TASK BRIEF — A complete, exact copy of the records is needed here.

RECORDS FOR THIS EXERCISE —
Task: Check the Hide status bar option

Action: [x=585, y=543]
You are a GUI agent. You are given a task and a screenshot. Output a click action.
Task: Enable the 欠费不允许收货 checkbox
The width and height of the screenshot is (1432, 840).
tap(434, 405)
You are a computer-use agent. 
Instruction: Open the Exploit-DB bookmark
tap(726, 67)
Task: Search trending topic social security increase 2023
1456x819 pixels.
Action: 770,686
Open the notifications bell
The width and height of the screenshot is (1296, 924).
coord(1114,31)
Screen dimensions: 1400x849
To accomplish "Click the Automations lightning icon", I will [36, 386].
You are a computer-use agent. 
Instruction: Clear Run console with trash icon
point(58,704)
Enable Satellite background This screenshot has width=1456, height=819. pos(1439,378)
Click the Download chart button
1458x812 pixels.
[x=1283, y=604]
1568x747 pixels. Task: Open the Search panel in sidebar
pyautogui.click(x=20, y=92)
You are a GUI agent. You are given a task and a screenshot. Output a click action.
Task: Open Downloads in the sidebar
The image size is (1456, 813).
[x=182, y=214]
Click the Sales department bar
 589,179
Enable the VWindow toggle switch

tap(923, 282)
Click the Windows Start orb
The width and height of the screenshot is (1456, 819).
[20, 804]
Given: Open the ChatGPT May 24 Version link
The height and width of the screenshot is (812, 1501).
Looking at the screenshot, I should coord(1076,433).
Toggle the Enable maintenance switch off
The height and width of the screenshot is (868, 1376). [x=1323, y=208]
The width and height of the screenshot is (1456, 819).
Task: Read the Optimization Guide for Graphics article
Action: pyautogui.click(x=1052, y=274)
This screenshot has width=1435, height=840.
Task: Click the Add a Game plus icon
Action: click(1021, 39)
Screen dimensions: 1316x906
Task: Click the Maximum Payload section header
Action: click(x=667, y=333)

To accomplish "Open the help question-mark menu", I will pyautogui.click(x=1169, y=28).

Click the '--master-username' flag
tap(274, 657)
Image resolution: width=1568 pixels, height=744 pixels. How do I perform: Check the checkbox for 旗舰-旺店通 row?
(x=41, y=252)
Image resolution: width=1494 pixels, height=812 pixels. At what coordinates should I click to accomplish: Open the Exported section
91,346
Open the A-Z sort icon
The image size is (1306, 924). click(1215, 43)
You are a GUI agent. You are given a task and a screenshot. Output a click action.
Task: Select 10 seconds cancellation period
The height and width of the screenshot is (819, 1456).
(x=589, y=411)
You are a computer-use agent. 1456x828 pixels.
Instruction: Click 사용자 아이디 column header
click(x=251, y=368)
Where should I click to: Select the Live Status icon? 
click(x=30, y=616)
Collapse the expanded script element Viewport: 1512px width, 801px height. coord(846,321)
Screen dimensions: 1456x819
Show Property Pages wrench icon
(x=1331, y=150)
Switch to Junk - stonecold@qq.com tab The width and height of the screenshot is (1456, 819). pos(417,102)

COMPLETED TASK —
Task: Check the Hide status bar option

Action: [x=585, y=543]
You are a GUI agent. You are given a task and a screenshot. Output a click action.
Task: Enable the 欠费不允许收货 checkbox
The width and height of the screenshot is (1432, 840).
tap(434, 405)
You are a computer-use agent. 
Instruction: Open the Exploit-DB bookmark
tap(726, 67)
Task: Search trending topic social security increase 2023
1456x819 pixels.
Action: 770,686
Open the notifications bell
The width and height of the screenshot is (1296, 924).
coord(1114,31)
Screen dimensions: 1400x849
To accomplish "Click the Automations lightning icon", I will [36, 386].
You are a computer-use agent. 
Instruction: Clear Run console with trash icon
point(58,704)
Enable Satellite background This screenshot has width=1456, height=819. pos(1439,378)
Click the Download chart button
1458x812 pixels.
[x=1283, y=604]
1568x747 pixels. Task: Open the Search panel in sidebar
pyautogui.click(x=20, y=92)
You are a GUI agent. You are given a task and a screenshot. Output a click action.
Task: Open Downloads in the sidebar
The image size is (1456, 813).
[x=182, y=214]
Click the Sales department bar
 589,179
Enable the VWindow toggle switch

tap(923, 282)
Click the Windows Start orb
The width and height of the screenshot is (1456, 819).
[20, 804]
Given: Open the ChatGPT May 24 Version link
The height and width of the screenshot is (812, 1501).
Looking at the screenshot, I should coord(1076,433).
Toggle the Enable maintenance switch off
The height and width of the screenshot is (868, 1376). [x=1323, y=208]
The width and height of the screenshot is (1456, 819).
Task: Read the Optimization Guide for Graphics article
Action: pyautogui.click(x=1052, y=274)
This screenshot has width=1435, height=840.
Task: Click the Add a Game plus icon
Action: click(1021, 39)
Screen dimensions: 1316x906
Task: Click the Maximum Payload section header
Action: click(x=667, y=333)

To accomplish "Open the help question-mark menu", I will pyautogui.click(x=1169, y=28).

Click the '--master-username' flag
tap(274, 657)
Image resolution: width=1568 pixels, height=744 pixels. How do I perform: Check the checkbox for 旗舰-旺店通 row?
(x=41, y=252)
Image resolution: width=1494 pixels, height=812 pixels. At what coordinates should I click to accomplish: Open the Exported section
91,346
Open the A-Z sort icon
The image size is (1306, 924). click(1215, 43)
You are a GUI agent. You are given a task and a screenshot. Output a click action.
Task: Select 10 seconds cancellation period
The height and width of the screenshot is (819, 1456).
(x=589, y=411)
You are a computer-use agent. 1456x828 pixels.
Instruction: Click 사용자 아이디 column header
click(x=251, y=368)
Where should I click to: Select the Live Status icon? 
click(x=30, y=616)
Collapse the expanded script element Viewport: 1512px width, 801px height. coord(846,321)
Screen dimensions: 1456x819
Show Property Pages wrench icon
(x=1331, y=150)
Switch to Junk - stonecold@qq.com tab The width and height of the screenshot is (1456, 819). pos(417,102)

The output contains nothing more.